Search code examples
pythonelasticsearchmappingelastic-stackelasticsearch-py

How to validate a document against Elasticsearch mapping without indexing it in Python?


I'm working with Elasticsearch in Python and I have a scenario where I want to validate a document against an existing index's mapping before actually sending it for indexing. The goal is to ensure that the document adheres to the expected field types and constraints defined in the mapping.

For example, given the following mapping for a customized index:

"mappings": {
 "properties": {
  "title": { "type": "text" },
  "publish_date": { "type": "date" },
  "views": { "type": "integer"}
 }
}

I want to validate documents like:

{
"title": "Sample Article",
"publish_date": "2023-10-05",
"views": 1234
}

And get feedback if, for instance, views was mistakenly a string instead of an integer.

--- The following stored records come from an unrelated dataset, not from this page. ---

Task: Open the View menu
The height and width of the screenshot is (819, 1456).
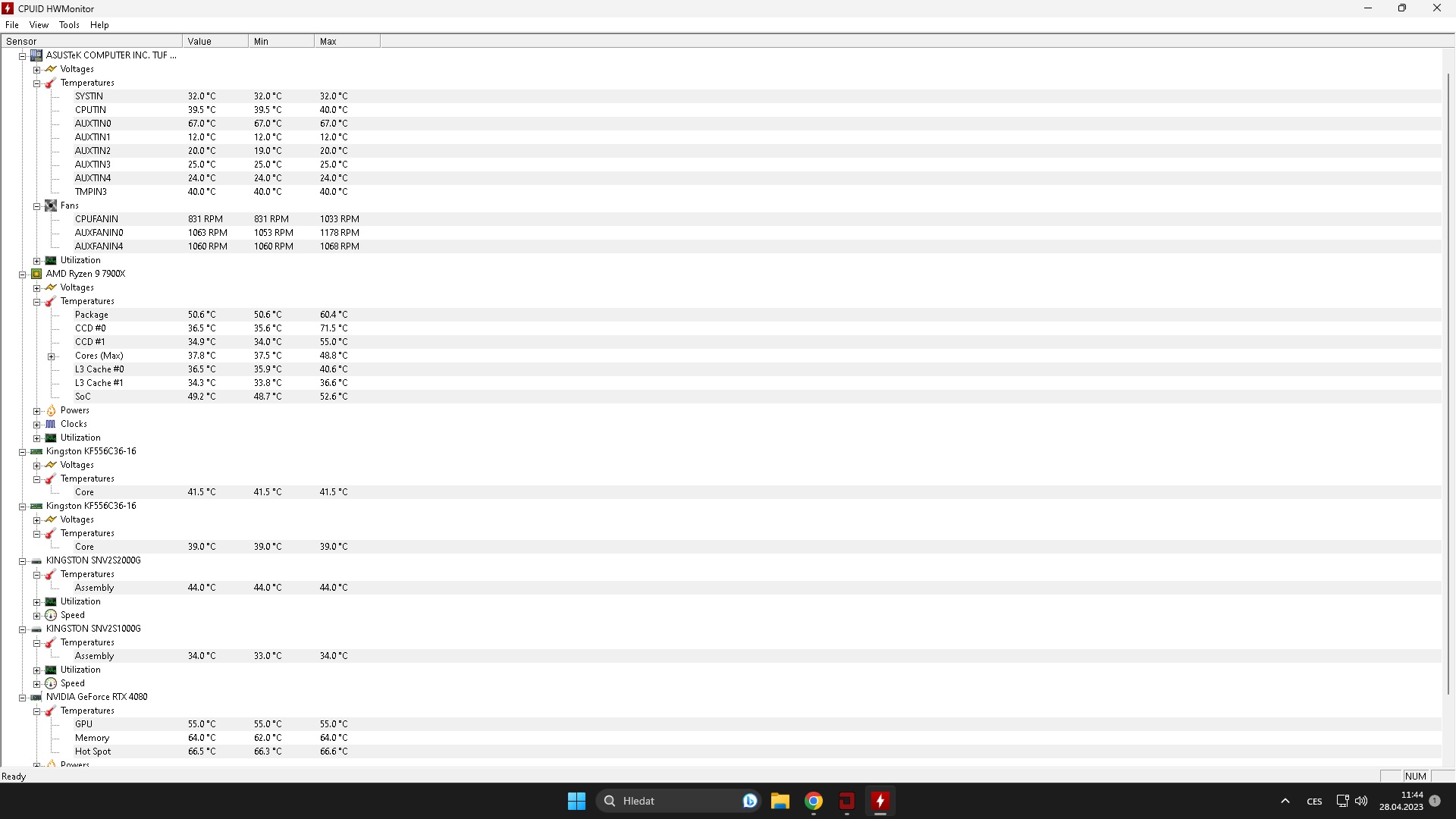Action: tap(39, 25)
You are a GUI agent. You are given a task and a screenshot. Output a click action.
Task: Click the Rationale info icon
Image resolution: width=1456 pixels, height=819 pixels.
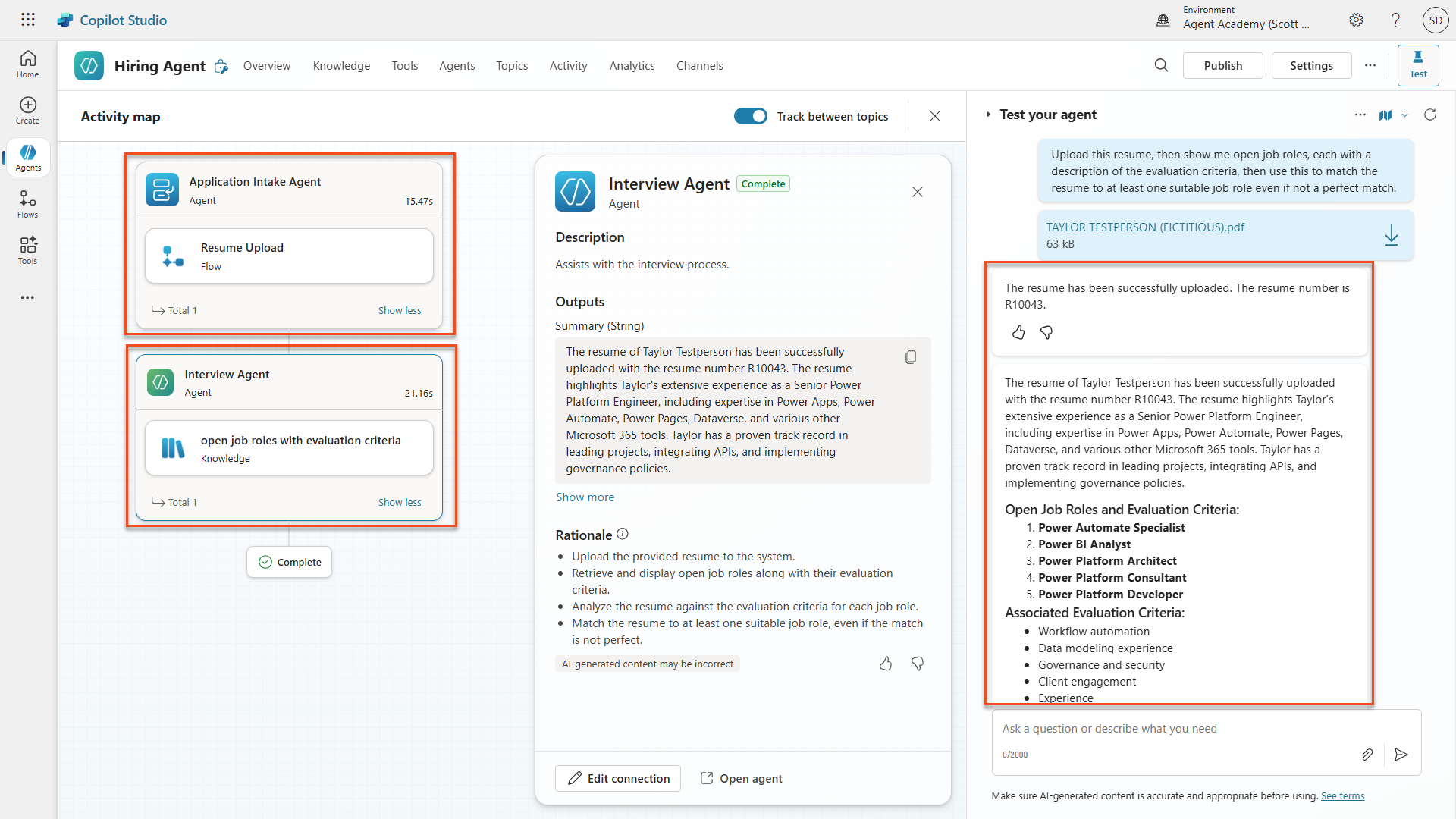(x=623, y=534)
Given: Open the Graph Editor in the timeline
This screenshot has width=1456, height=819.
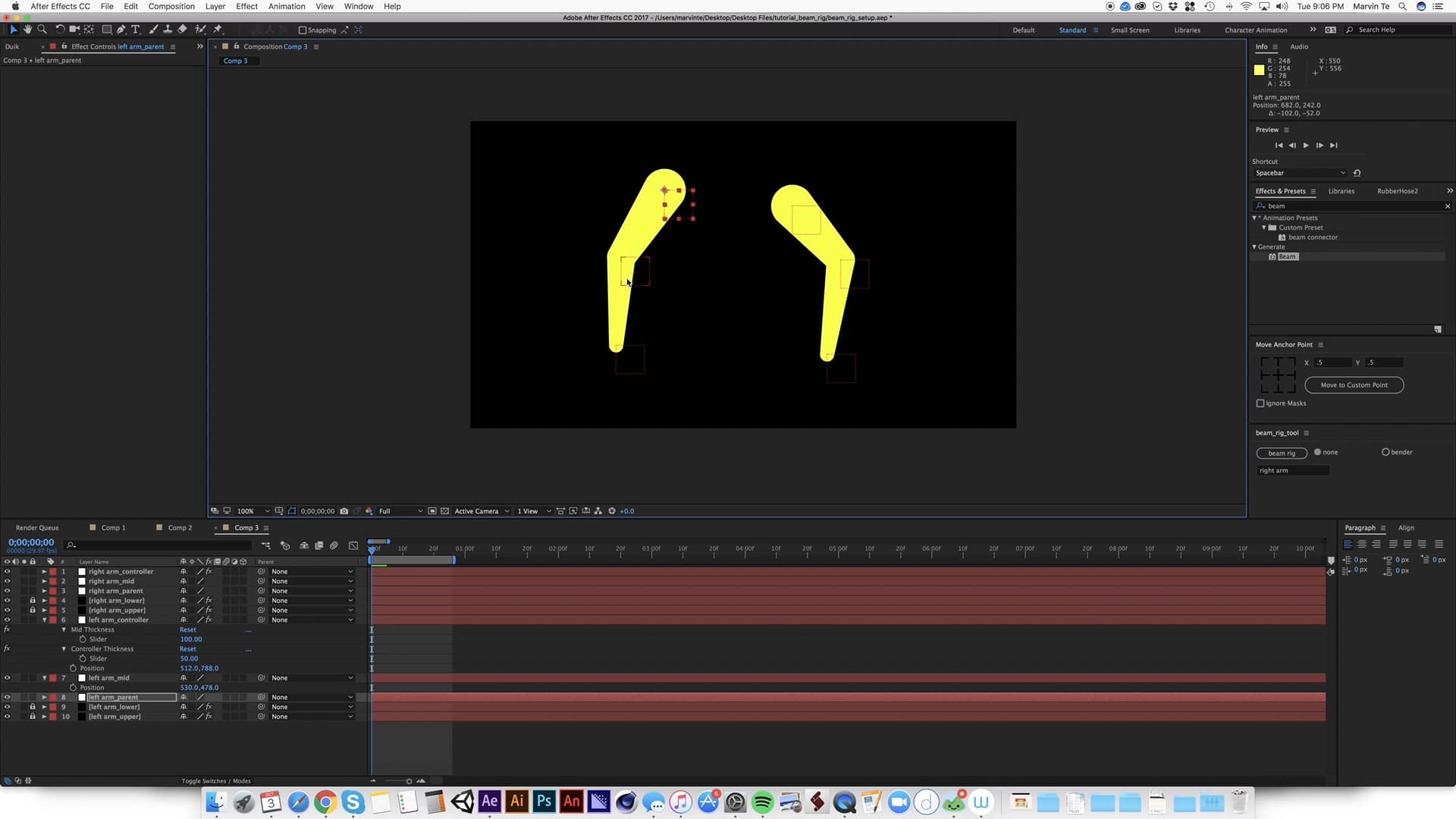Looking at the screenshot, I should pyautogui.click(x=353, y=545).
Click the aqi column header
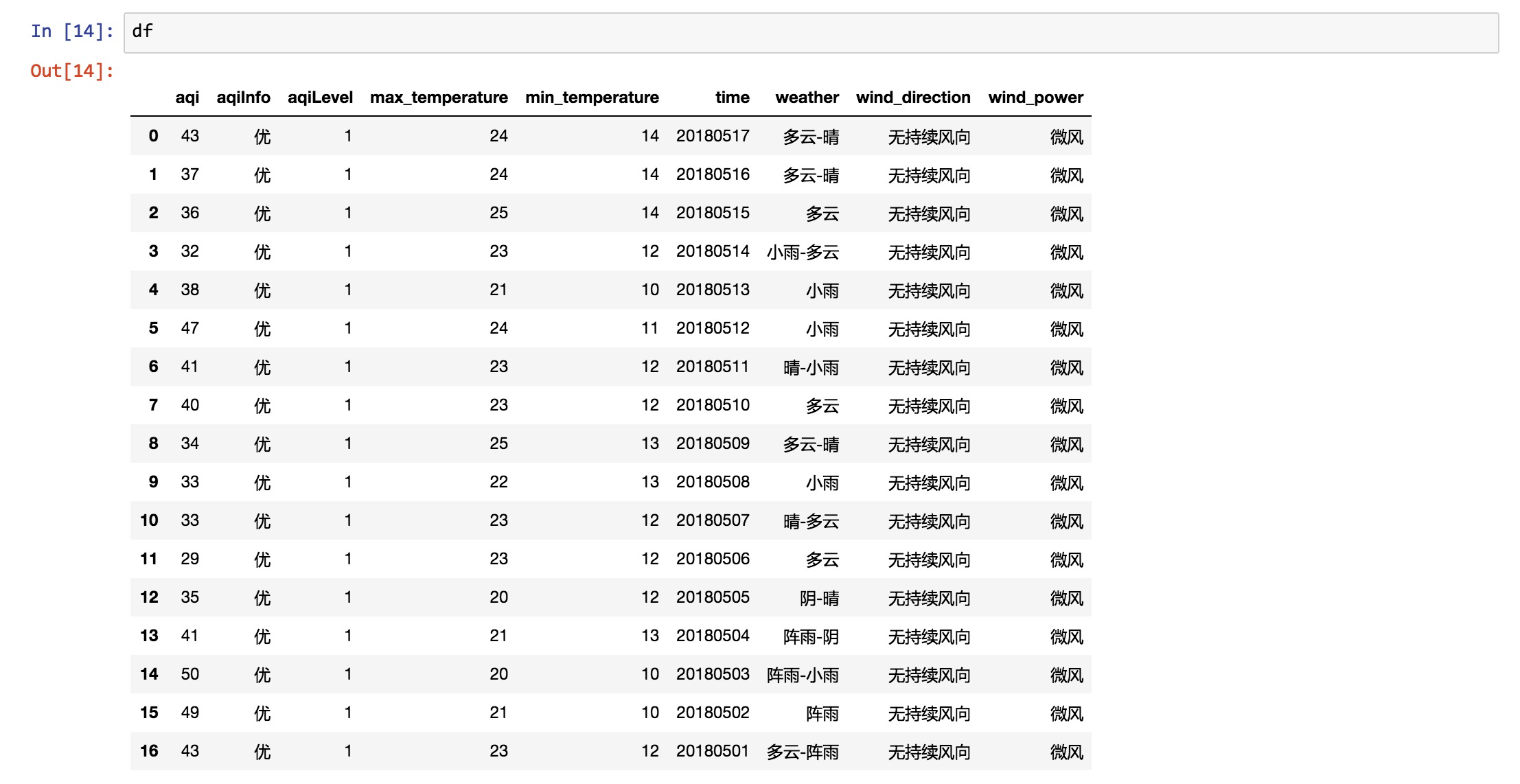This screenshot has height=784, width=1520. [x=187, y=97]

I'm aware that I could write custom validation logic to achieve this, but I'm looking for a more streamlined solution, possibly a library or tool that can handle this out of the box.

Has anyone come across a Python library or tool that offers this functionality? Or is there a recommended approach to achieve this without manually parsing the mapping and validating each field?


Solution

  • You probably don't want to have to manage your index mapping in Elasticsearch on one side and "copy/paste" the same rules in your Python code on the other side. That's doomed to failure over the long term!

    You might be looking for something like Pydantic (intro article) which allows you to drive your index mapping creation directly from your Python code validation rules.